- [Materials provided]
▼▼▼
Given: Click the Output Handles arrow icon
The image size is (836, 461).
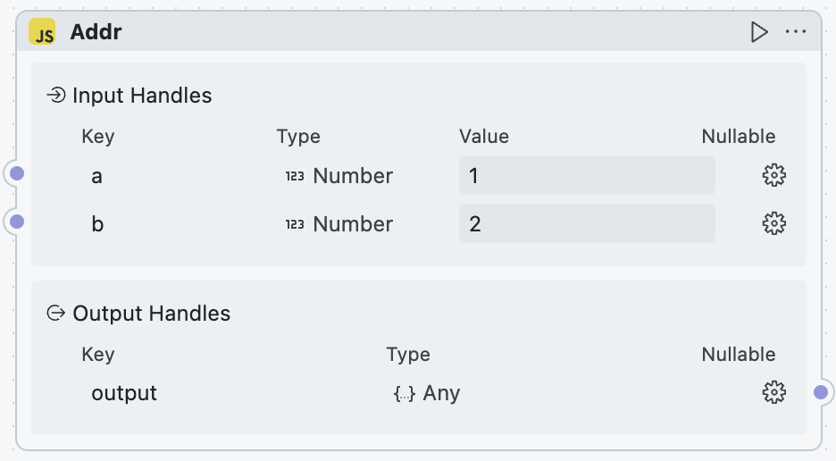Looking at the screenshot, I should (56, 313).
▲▲▲
▼▼▼
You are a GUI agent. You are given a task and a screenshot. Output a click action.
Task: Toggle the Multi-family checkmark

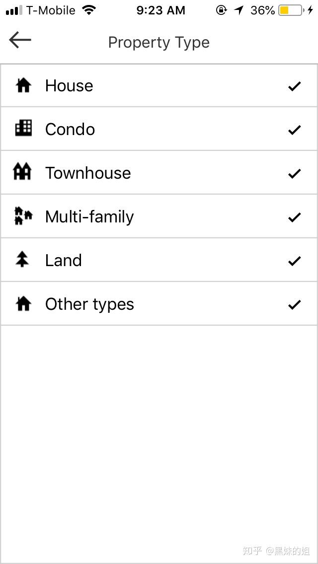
▲▲▲
- [Your instructions]
Copy the data starting at the line that contains "Given: Click the Output Handles arrow icon" and ending at the line that contains "Looking at the", swapping "arrow" for "gear" and keeping everything else the same. Leave the pictures out.

- [Answer for this exercise]
Given: Click the Output Handles gear icon
The image size is (836, 461).
Looking at the screenshot, I should (56, 313).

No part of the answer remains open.